# WORK INSTRUCTIONS
Quote the items word for word, starting at the first line and stopping after the line that contains "Open author B.".

# GIVEN DATA
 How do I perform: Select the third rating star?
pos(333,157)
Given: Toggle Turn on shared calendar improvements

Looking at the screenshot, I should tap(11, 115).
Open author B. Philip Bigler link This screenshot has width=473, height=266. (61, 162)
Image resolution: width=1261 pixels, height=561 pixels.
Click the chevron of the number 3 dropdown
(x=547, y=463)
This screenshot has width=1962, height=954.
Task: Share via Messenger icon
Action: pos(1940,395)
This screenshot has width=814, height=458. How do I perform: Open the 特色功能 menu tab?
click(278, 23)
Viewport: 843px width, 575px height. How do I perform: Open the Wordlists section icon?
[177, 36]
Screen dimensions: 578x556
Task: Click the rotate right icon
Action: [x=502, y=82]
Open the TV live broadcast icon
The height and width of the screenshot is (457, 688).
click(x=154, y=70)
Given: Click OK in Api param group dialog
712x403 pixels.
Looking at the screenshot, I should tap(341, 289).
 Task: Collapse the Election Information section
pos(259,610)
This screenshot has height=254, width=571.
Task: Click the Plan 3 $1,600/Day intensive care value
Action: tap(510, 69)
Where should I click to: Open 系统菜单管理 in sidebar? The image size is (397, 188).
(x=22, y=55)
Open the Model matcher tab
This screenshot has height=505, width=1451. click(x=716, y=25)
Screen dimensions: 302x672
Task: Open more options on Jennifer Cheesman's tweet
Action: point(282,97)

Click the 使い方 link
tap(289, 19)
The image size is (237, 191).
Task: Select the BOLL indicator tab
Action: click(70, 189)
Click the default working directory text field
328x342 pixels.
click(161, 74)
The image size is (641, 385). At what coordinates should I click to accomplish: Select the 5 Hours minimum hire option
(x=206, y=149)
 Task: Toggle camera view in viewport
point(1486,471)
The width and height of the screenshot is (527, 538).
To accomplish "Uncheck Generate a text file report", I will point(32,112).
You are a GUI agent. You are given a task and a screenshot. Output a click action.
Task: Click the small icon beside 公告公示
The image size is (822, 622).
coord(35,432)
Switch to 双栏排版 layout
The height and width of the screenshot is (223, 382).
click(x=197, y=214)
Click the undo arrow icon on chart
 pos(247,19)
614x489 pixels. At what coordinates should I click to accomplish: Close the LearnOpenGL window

# SOLUTION
 How do I perform: Select the third rating star?
pos(333,157)
Given: Toggle Turn on shared calendar improvements

Looking at the screenshot, I should tap(11, 115).
Open author B. Philip Bigler link This screenshot has width=473, height=266. (61, 162)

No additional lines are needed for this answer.